CompressorBoy 18.04.2012
Top-Entscheider glauben an deutsche Wirtschaft... So so. Aber schön, dass wir mal drüber gesprochen haben.
2.
kantundco 18.04.2012
Und die sind es, die den ganzen Mist zahlen müssen, wenn es schief geht. Und auf die Straße gehen. Und die Top-Entscheider zuhause besuchen, wenn sie nichts mehr zu fressen haben...
3. jaja
rabenkrähe 18.04.2012
Zitat von sysopDeutschlands Führungskräfte sind überzeugt: Dem Land steht eine gute Zukunft bevor. Laut einer Studie glauben 92 Prozent, dass es seine technologische Spitzenstellung halten kann. Die Mehrheit wünscht sich eine stärkere europäische Kooperation, zweifelt aber an der Machbarkeit. Umfrage: Top-Entscheider glauben an deutsche Wirtschaft - SPIEGEL ONLINE (http://www.spiegel.de/wirtschaft/unternehmen/0,1518,828276,00.html)

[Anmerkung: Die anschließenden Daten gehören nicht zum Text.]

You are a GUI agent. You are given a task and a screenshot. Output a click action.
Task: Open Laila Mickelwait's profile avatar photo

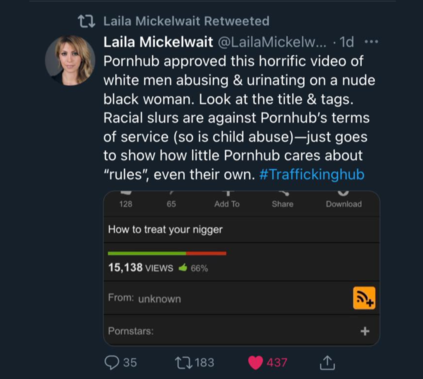(x=70, y=61)
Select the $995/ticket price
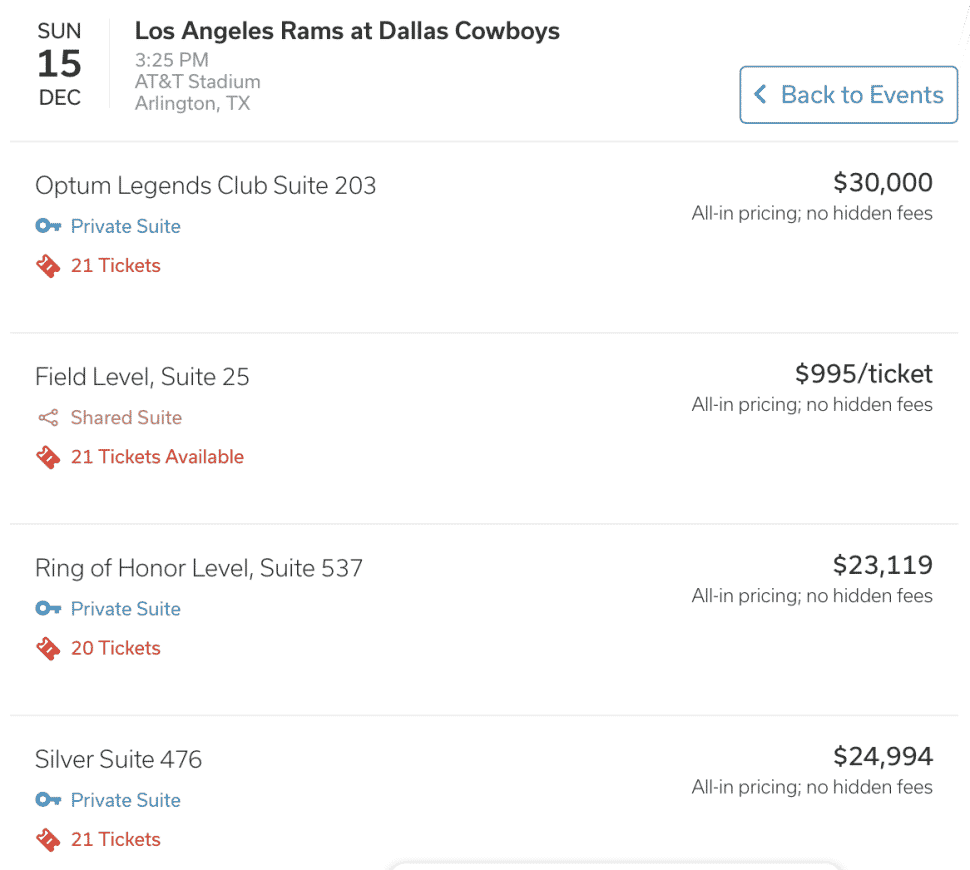The width and height of the screenshot is (970, 870). click(x=864, y=374)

...... Die deutsche Wirtschaft entwickelt sich zur Riesenblase. Investoren legen immer mehr Geld hier an, treiben die Immobilienpreise in die Höhe und suchen Halt in einer Oase des Wachstums und der Prospektivität. Nur entstand diese Oasigkeit durch ein darbendes Europa und durch die Ungleichgewichte in Europa, die monetär Deutschland in unglaublicher Art stützen. Solange Deutschland dafür für die zunehmende Schulden- und Fehllage anderer aufkommt, wird das zähneknirschend hingenommen, was aber passiert, wenn die Blase platzt, weil Europas Siechtum Deutschland einholt? Dann wird Deutschland schlagartig vor den Alternativen stehen, entweder für Schräglagen aufzukommen, die das eigene Vermögen übersteigen, oder aus dieser EU auszusteigen (eventuell einen neuen oder geteilten Verbund anzustreben). Beide Alternativen sind wenig verheißungsvoll! rabenkrähe
4. Zeit, die 10 jährige Lohnpause nachzuholen
sophismos999 19.04.2012
es ist nun Zeit, die Zehnjährige Lohnpause nachzuholen. Also: 10 Jahre * 7% = 70% Lohnerhöhung wäre doch nun angebracht. Wenn wir Billionen für Bankenrettungsschirme (EFSF, ESM, IWF, Target-2) haben, dann sollte doch bei denjenigen, die alles erwirtschaftet haben, doch ein paar Brotkrumen mehr ankommen. Momentan sieht die Lage derjenigen, die für den Wohlstand als Generatoren tätig sind, die Lage grauenvoll aus. In kaum einem Drittwelt-Land der Welt haben Lehrer die Schwierigkeit, daß Kinder aus Hunger dem Unterricht nicht folgeleisten können - nur in Deutschland ist das bittere Alltagsrealität.